A Recarlo diamond engagement ring.

MILAN — Italian jeweler Recarlo is upping the ante on its sustainability efforts.

One of the country’s leading jewelers, known for its engagement rings with natural diamonds, the company has forged ties with consultancy Eco-Age to focus its sustainability strategy on three main areas: people, planet and product.

“The strategy is in tune with the values our family has always stood by, one of them being sustainability since my father established the company in 1967,” said Paolo Re, the son of founder Carlo Re and co-chief executive officer with responsibility for marketing and communication.

“All our actions are aimed at leaving a better world to future generations while reducing our environmental impact,” he said, noting that Gen Z and Y consumers have a different value set compared to previous generations, with transparency and sustainability informing their purchases.

To this end, attention to sourcing is key for the company. During a joint virtual press conference, Eco-Age founder Livia Firth noted that “sustainability is a journey and not always a simple one, especially when dealing with complex supply chains like that of gemstones and jewels.”

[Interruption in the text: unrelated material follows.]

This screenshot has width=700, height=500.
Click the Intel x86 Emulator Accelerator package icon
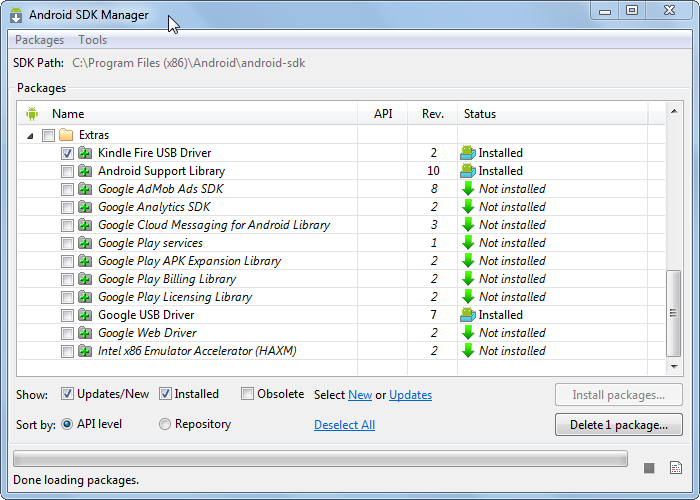(x=85, y=351)
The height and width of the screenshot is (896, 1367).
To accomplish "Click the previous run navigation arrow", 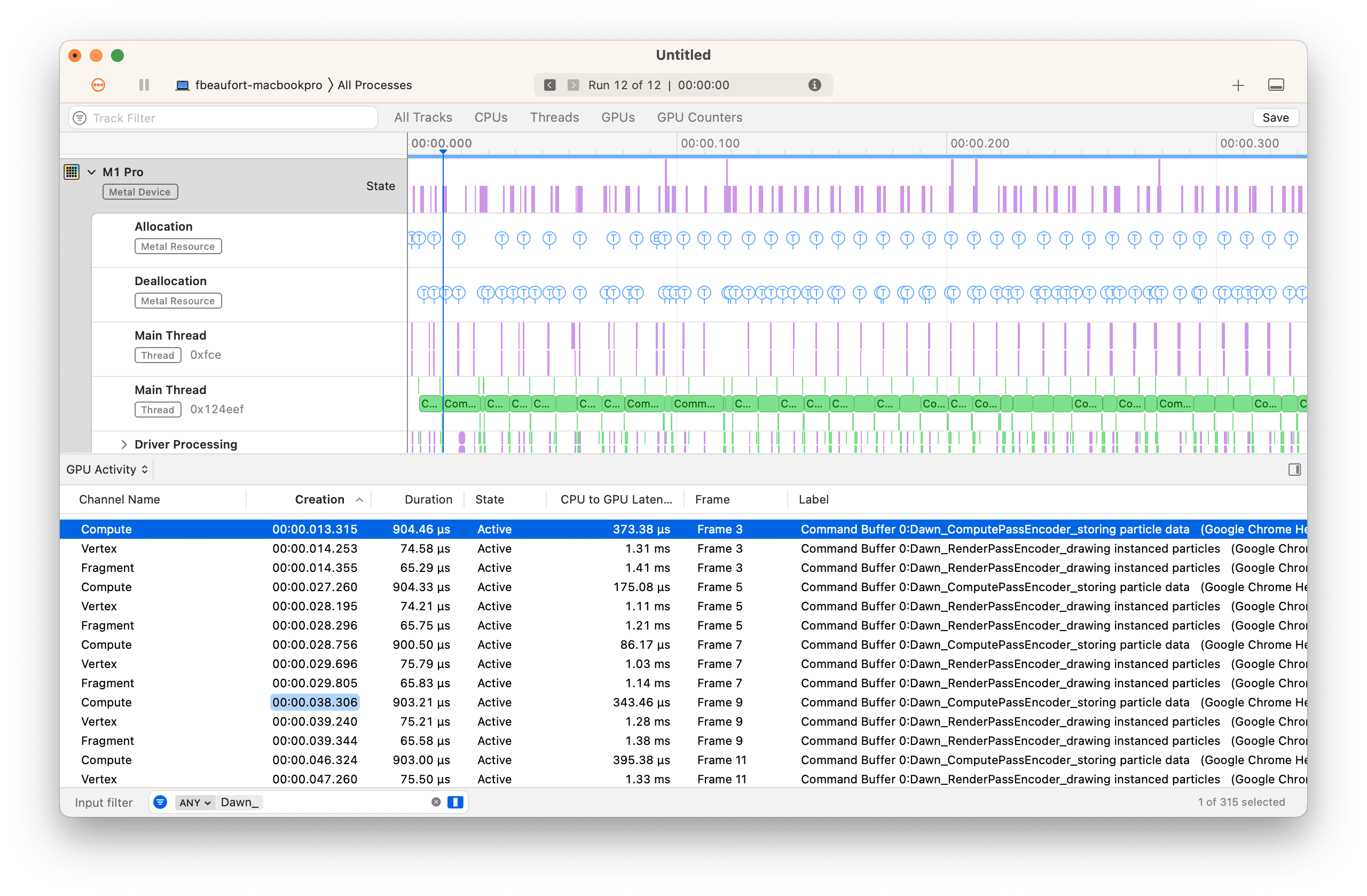I will 549,85.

The company has been charting a transparent approach for 10 years with plans to extend traceability to its entire product offering rather than debuting capsules of fair-mined gems.

“What we are doing is ambitious,” commented Giorgio Re, who holds the role of co-CEO along with his brother Paolo. “We are the only company in the world that has pledged to certify any diamond over 0.14 carats,” he explained.

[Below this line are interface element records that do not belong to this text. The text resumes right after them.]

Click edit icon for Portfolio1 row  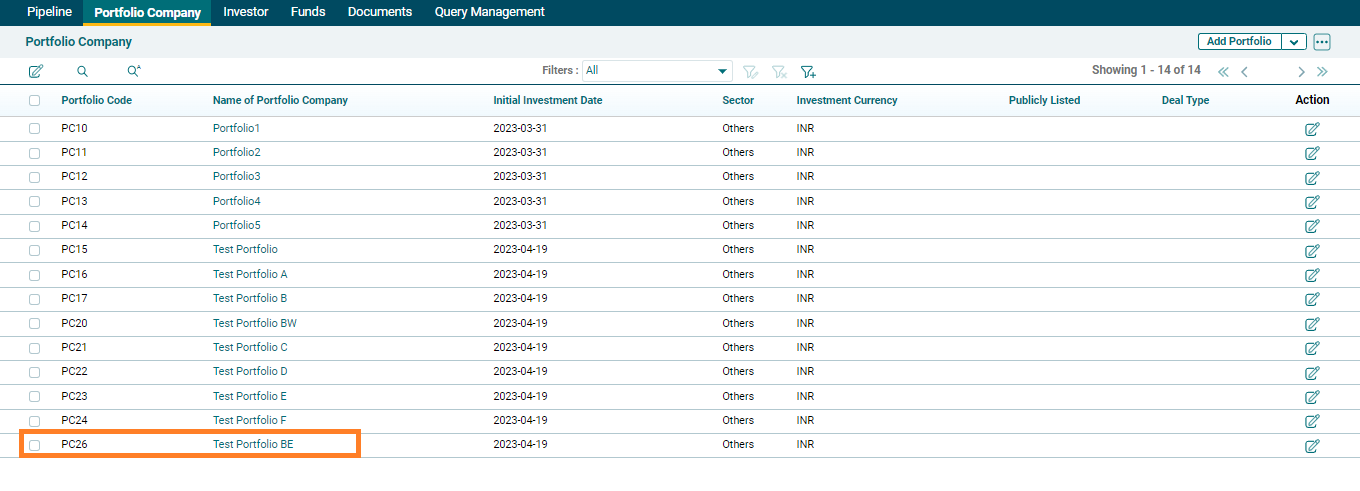click(1312, 129)
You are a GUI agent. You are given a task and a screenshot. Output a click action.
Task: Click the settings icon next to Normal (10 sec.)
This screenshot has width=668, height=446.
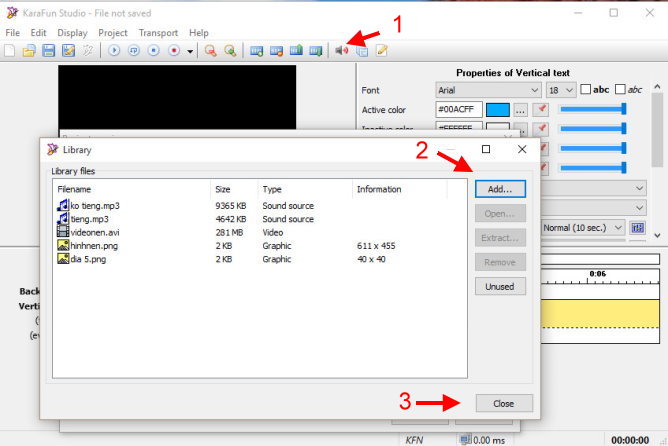tap(638, 227)

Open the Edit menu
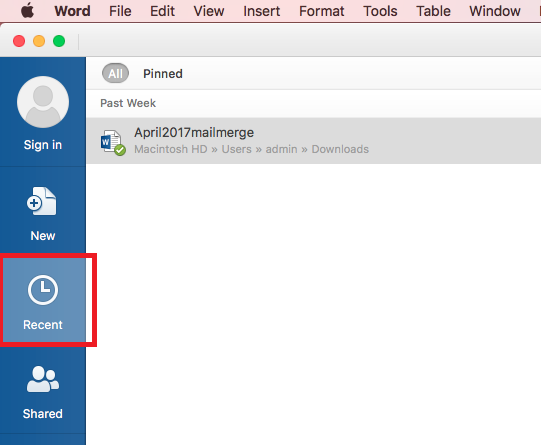pyautogui.click(x=163, y=11)
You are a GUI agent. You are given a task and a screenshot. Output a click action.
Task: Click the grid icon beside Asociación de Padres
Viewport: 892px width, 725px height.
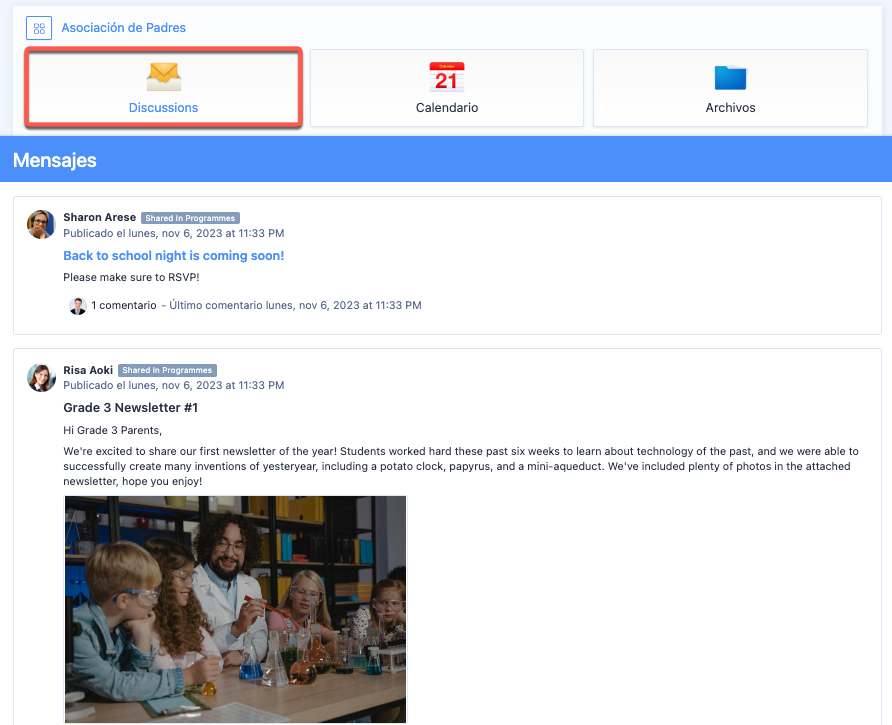tap(39, 28)
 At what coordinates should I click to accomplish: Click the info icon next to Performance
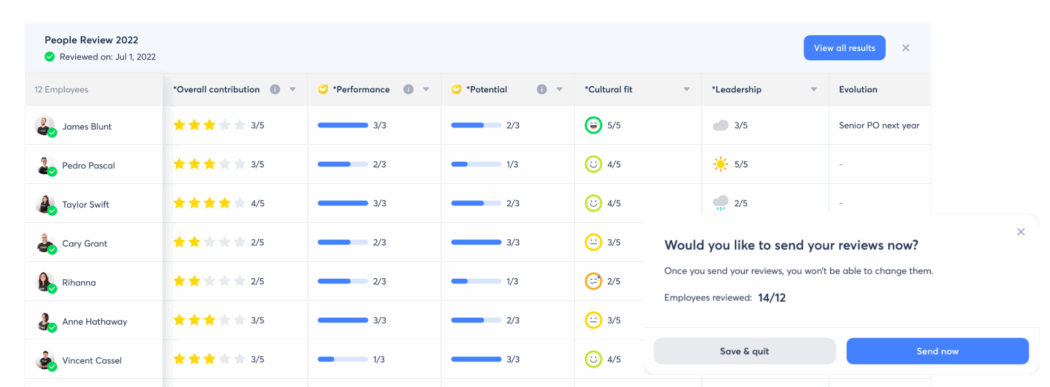click(x=408, y=90)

Recarlo has been certified by the Responsible Jewellery Council, which guarantees that human and labor rights are respected across the supply chain and that the jeweler’s suppliers adhere to low-environmental impact benchmarks.

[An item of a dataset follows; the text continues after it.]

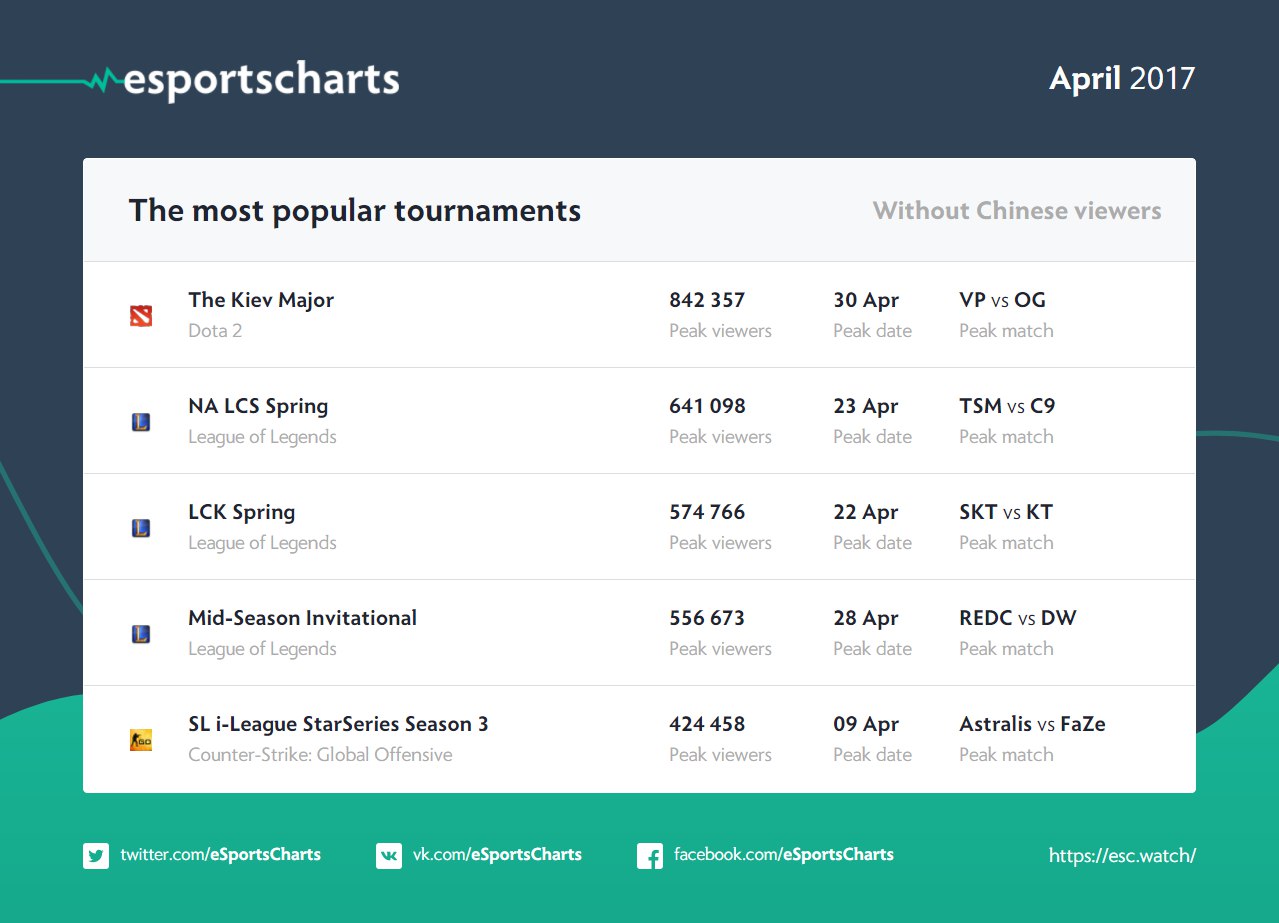Viewport: 1279px width, 923px height.
Task: Click the TSM vs C9 peak match
Action: (x=1007, y=406)
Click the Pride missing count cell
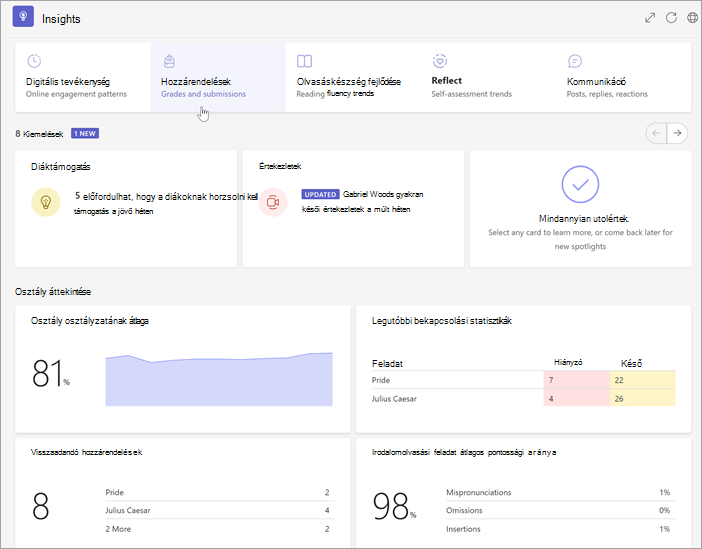Image resolution: width=702 pixels, height=549 pixels. [x=577, y=380]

The brand has also joined the Kimberly Process, the U.N. institution gathering all the mines that have made pledges to not channel their profits into the funding of conflicts and wars. There’s an additional silver lining to working with ethical mines, Giorgio Re said. “Thanks to profits coming from diamonds’ sales, the countries where the mines are based have the economic means to create new job opportunities and build schools or other infrastructures,” he explained.

In Italy, the company, which is headquartered in Valenza inside a complex that has been recently equipped with a photovoltaic system, is planning to promote diversity and train its employees while also linking with the local community to create new job opportunities.